_WORK TO COMPLETE_
Starting with the line below that holds "Screen dimensions: 1280x800" and stopping after the line that holds "Open the South Korea topic link", transcribe the lines exactly, leaving out all pictures.

[DATASET ENTRIES Boundary: Start]

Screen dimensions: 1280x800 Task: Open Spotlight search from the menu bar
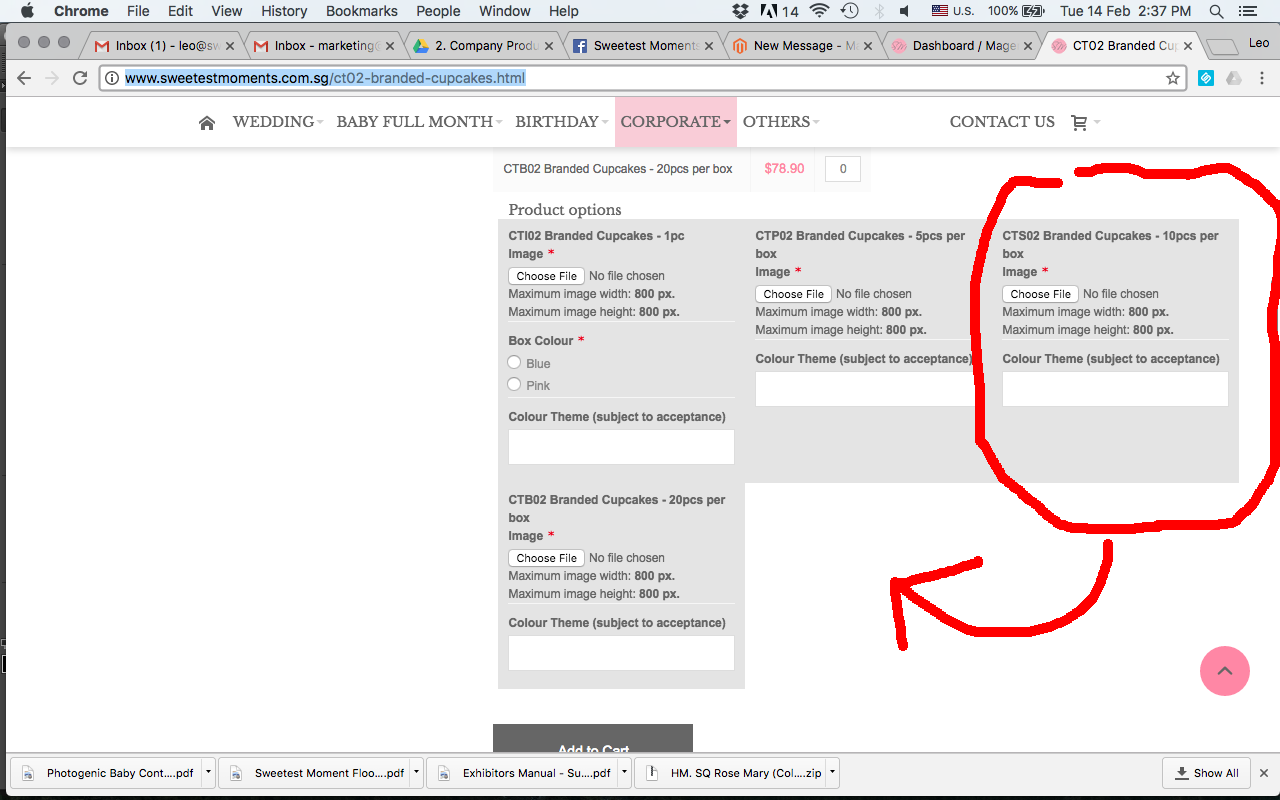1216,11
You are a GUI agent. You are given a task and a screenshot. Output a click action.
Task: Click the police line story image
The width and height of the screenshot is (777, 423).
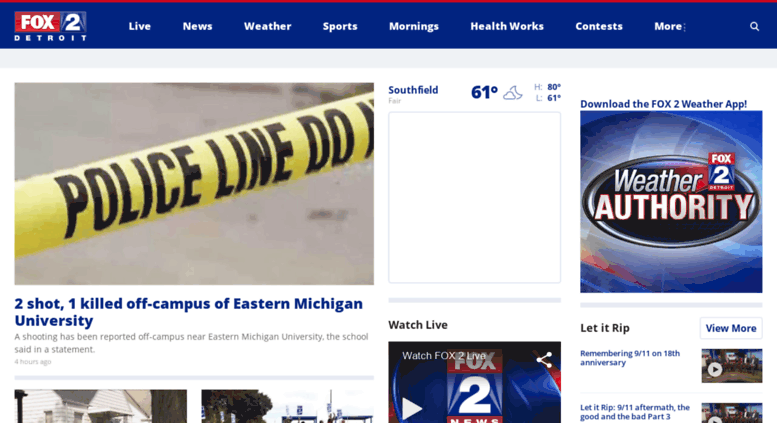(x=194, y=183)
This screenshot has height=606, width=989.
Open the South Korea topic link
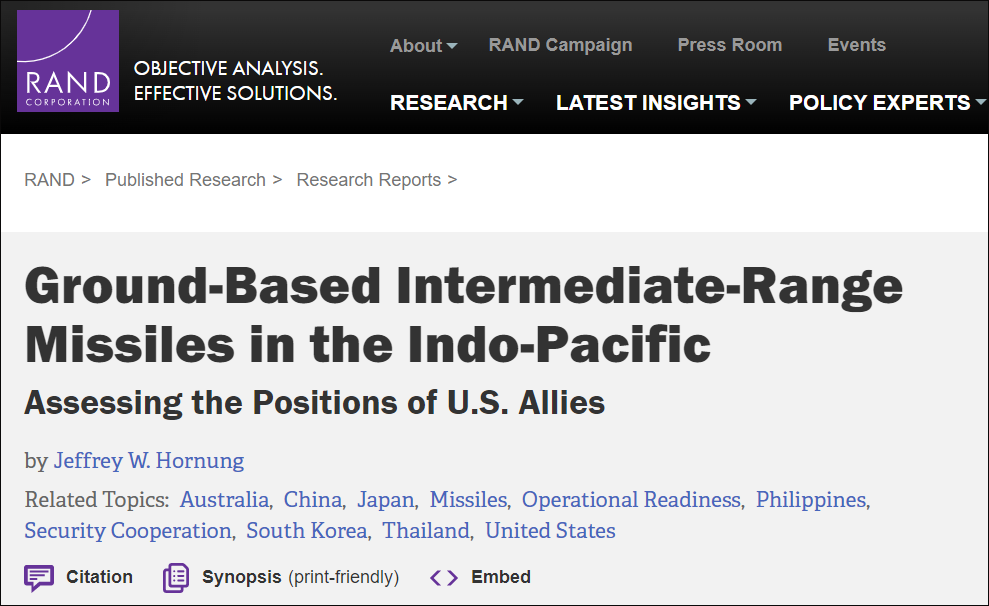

[DATASET ENTRIES Boundary: End]
[DATASET ENTRIES Boundary: Start]

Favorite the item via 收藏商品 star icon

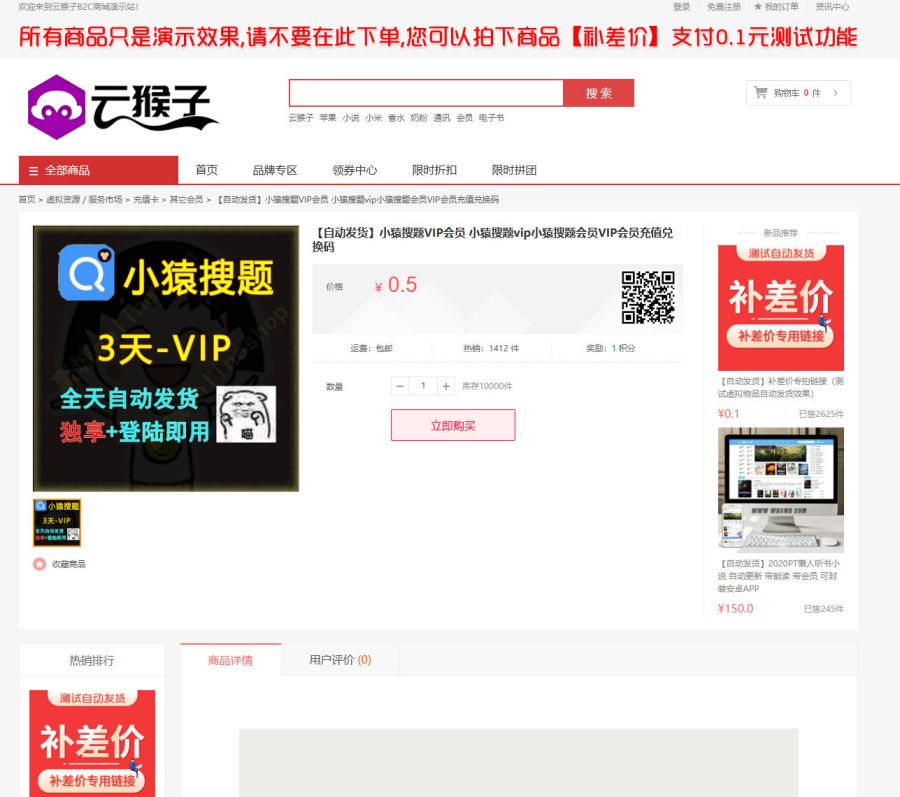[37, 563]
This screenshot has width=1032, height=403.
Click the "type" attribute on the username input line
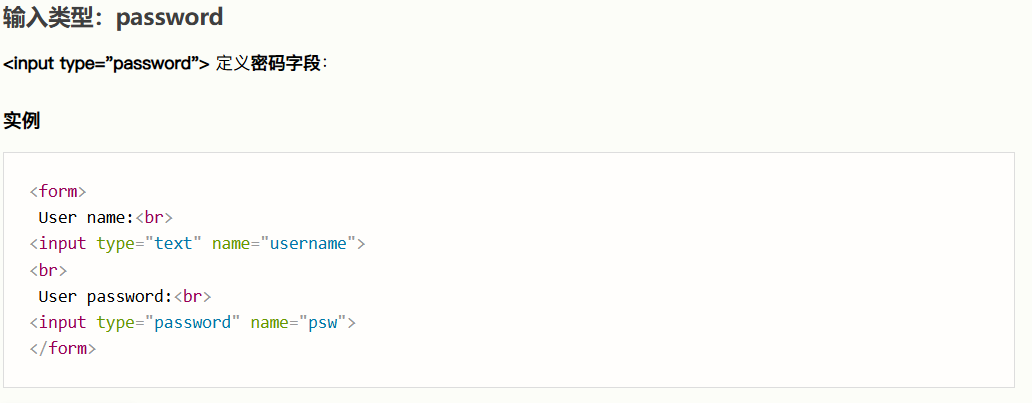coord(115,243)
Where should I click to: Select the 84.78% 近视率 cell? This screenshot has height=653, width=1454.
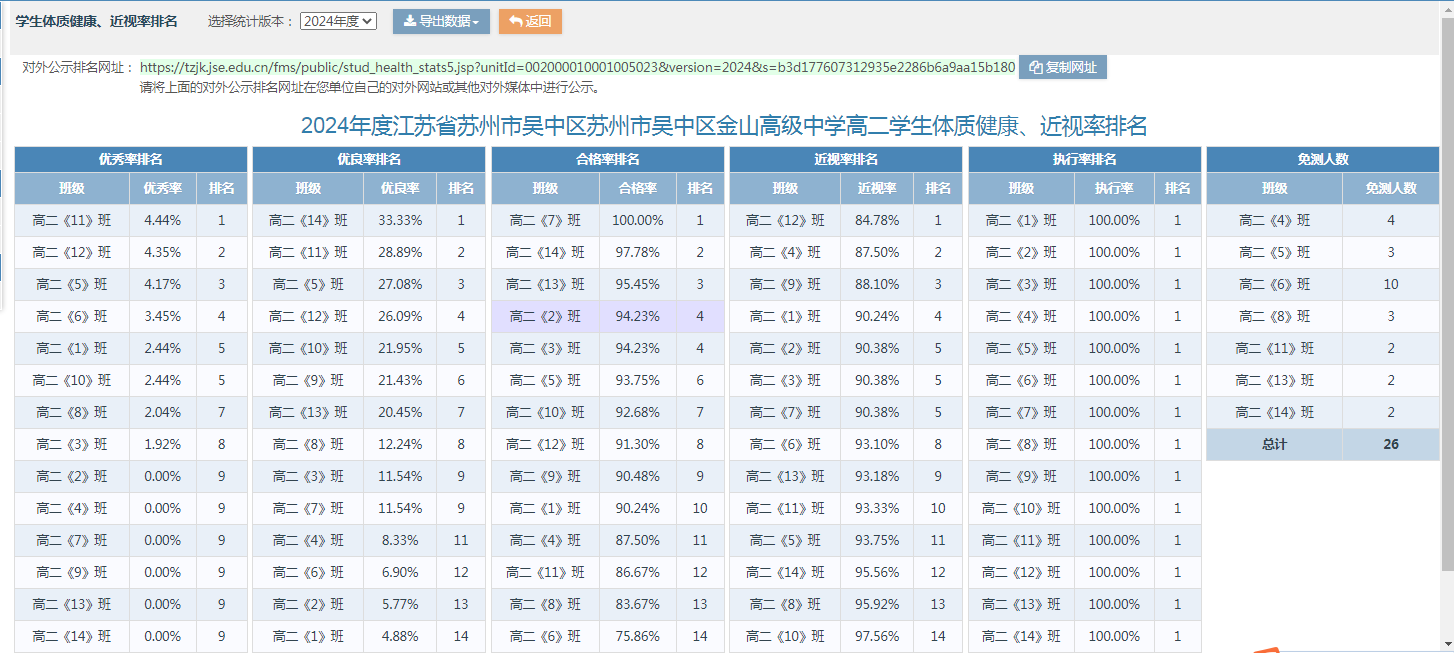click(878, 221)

[DATASET ENTRIES Boundary: End]

_RESPONSE BELOW_
Screen dimensions: 1280x800 Task: Open Spotlight search from the menu bar
1216,11
You are a GUI agent. You are given a task and a screenshot. Output a click action.
Task: Click the police line story image
The width and height of the screenshot is (777, 423).
(x=194, y=183)
This screenshot has height=606, width=989.
Open the South Korea topic link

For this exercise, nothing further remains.